Abri um dos livros. Lia-se na primeira página: "Landscapes and Dignity" por Ashmed Koranshi. Nome estranho aquele, porventura indiano. Por baixo indicava-se: "Impresso em Madrasta, F.L.A. em 2145". Dois mil cento e quarenta e cinco?
Cada dia de Verão tem a sua própria personalidade. Aquele era um dia ardente, em que o ar parecia gritar com o calor que lhe ia nas entranhas.

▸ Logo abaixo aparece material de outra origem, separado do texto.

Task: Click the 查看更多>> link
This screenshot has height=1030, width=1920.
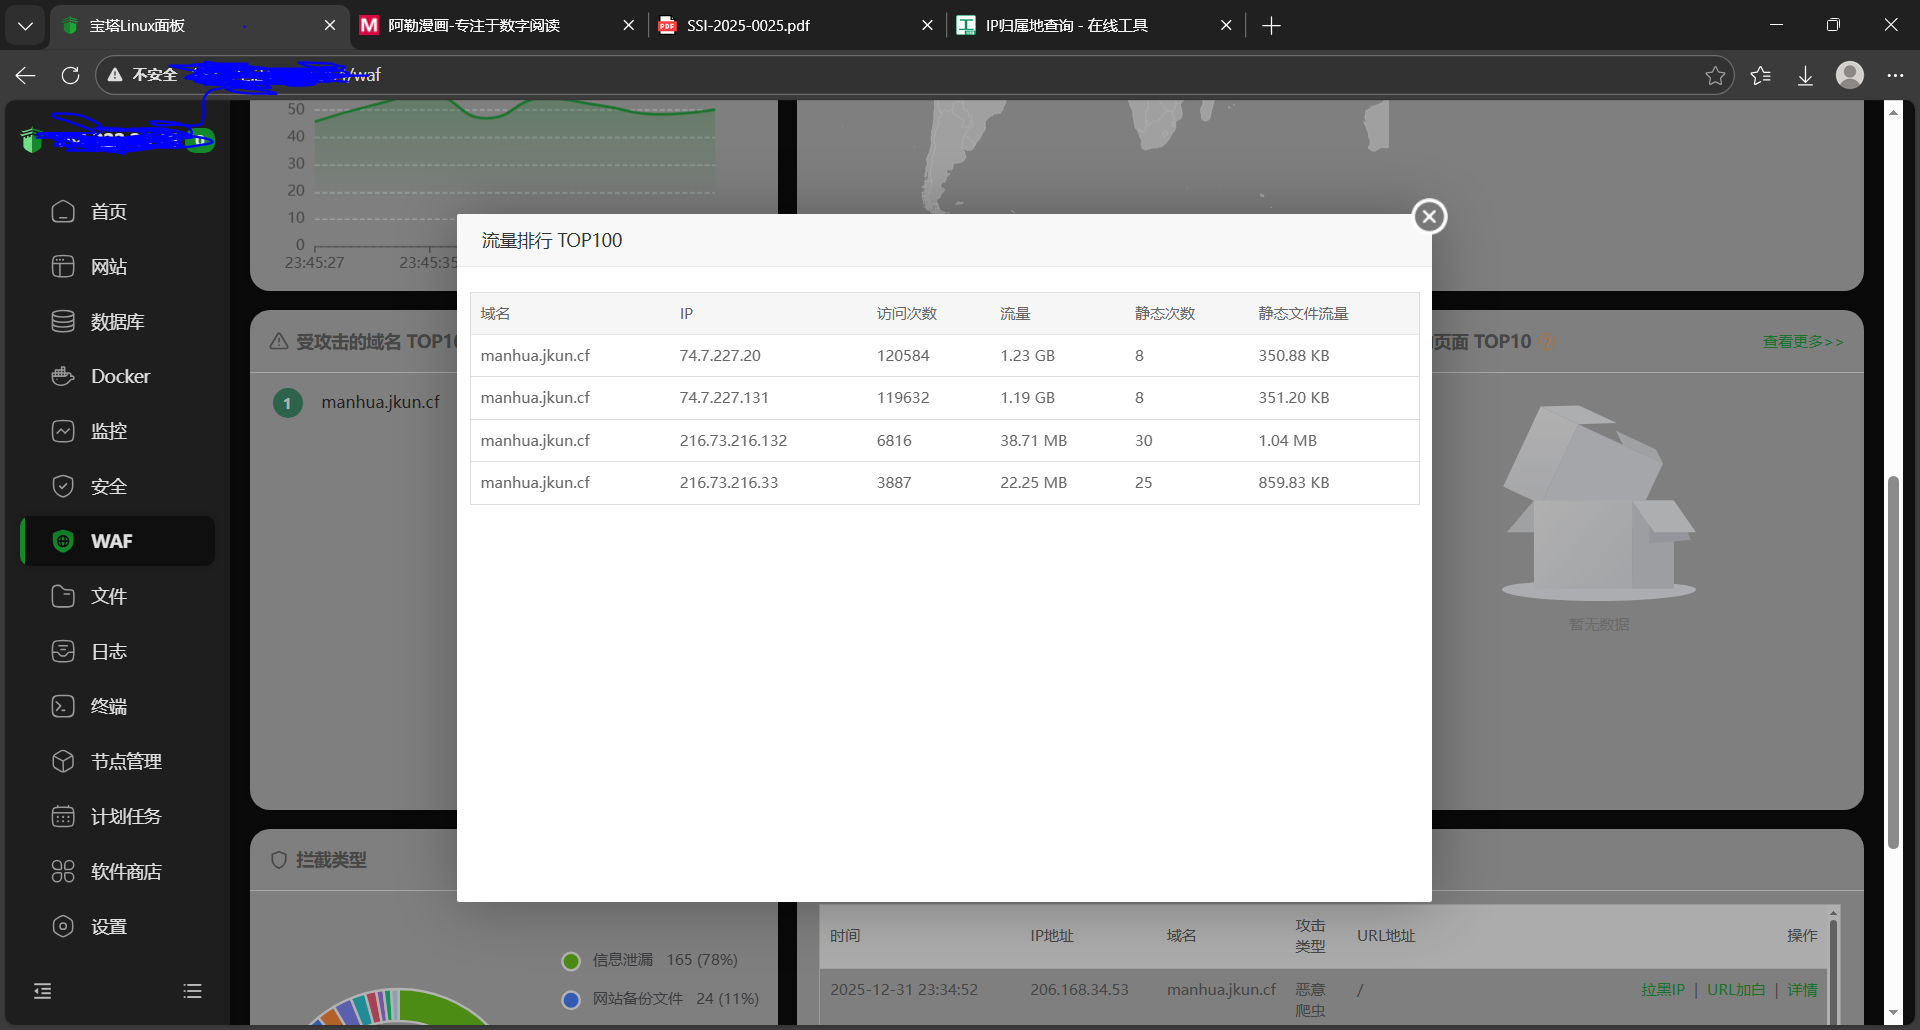Action: click(x=1802, y=342)
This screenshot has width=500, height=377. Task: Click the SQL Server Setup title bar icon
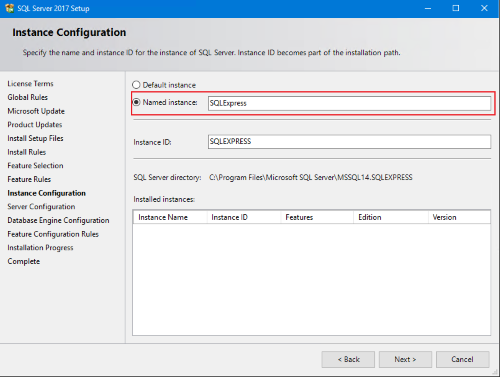pyautogui.click(x=10, y=8)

O pó cobria os arbustos à beira da estrada, dando-lhe a aparência de pequenos homens cinzentos correndo no sentido contrário àquele em que o meu carro seguia. As árvores estendiam por vezes os ramos na minha direcção, pedindo água.
Ia voltar a New York.
Ia voltar ao sítio de onde saíra há quase um ano totalmente arrasado, financeira e moralmente. E agora tornava lá, impelido por uma força que não conseguia explicar. Fora aquela sucessão de estranhos factos que me levara a decidir-me: o relógio, a data de impressão do livro... do livro não! Dos livros! Possuíam todos datas impossíveis: os outros eram "Marching South", por Lars Conrad, datado de 2133, e "Monkey Business and other stories", datado de 2147 e escrito por Thomas Nachtflug. E todos tinham a mesma etiqueta de um pálido cor-de-rosa com letras negras a gritar: New World Corp., 53 46th Street, N.Y.. Eu ia para lá. Algo em mim exigira explicações para tudo aquilo, e eu não fora capaz de resistir ao chamamento.
Tudo naquele dia parecia arder com um fogo interior vindo do inferno e o ar queimava-me o rosto e as ideias queimavam-me o cérebro.